== TASK TO CARRY OUT ==
Taking the line with "The height and width of the screenshot is (884, 1286)." as the first and the line with "Viewport: 800px width, 505px height." as the last, set down exactly every line in that range from the entries below, and no more.

== DATA PROVIDED ==
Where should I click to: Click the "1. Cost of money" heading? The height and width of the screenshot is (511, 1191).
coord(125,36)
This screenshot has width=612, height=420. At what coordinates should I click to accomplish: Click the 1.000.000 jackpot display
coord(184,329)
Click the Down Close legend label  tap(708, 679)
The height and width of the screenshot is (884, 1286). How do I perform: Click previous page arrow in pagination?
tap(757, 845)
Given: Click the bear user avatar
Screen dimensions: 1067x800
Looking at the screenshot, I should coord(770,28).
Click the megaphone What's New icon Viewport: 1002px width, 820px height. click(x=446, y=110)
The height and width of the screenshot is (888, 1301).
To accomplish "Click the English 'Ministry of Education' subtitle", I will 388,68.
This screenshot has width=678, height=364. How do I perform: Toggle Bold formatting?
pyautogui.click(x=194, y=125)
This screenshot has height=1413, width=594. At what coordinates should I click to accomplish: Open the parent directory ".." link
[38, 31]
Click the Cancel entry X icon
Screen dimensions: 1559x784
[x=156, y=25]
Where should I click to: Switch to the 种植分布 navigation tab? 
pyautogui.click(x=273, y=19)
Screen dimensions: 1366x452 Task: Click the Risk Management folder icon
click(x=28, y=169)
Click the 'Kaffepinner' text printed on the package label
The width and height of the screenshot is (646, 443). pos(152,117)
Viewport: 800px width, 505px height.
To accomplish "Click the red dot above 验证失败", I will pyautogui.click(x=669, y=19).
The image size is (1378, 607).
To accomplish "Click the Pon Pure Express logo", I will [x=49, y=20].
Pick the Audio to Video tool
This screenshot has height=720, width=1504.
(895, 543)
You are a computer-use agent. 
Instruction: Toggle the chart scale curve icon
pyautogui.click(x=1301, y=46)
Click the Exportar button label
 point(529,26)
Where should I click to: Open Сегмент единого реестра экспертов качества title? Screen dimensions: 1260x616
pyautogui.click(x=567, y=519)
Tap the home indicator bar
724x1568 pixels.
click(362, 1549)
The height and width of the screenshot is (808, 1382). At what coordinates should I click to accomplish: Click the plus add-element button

== ANSWER SECTION ==
The height and width of the screenshot is (884, 1286). How do I perform: Click previous page arrow in pagination?
tap(757, 845)
Given: Click the bear user avatar
Screen dimensions: 1067x800
Looking at the screenshot, I should coord(770,28).
Click the megaphone What's New icon Viewport: 1002px width, 820px height. click(x=446, y=110)
The height and width of the screenshot is (888, 1301).
To accomplish "Click the English 'Ministry of Education' subtitle", I will 388,68.
This screenshot has width=678, height=364. How do I perform: Toggle Bold formatting?
pyautogui.click(x=194, y=125)
This screenshot has height=1413, width=594. At what coordinates should I click to accomplish: Open the parent directory ".." link
[38, 31]
Click the Cancel entry X icon
Screen dimensions: 1559x784
[x=156, y=25]
Where should I click to: Switch to the 种植分布 navigation tab? 
pyautogui.click(x=273, y=19)
Screen dimensions: 1366x452 Task: Click the Risk Management folder icon
click(x=28, y=169)
Click the 'Kaffepinner' text printed on the package label
The width and height of the screenshot is (646, 443). pos(152,117)
Viewport: 800px width, 505px height.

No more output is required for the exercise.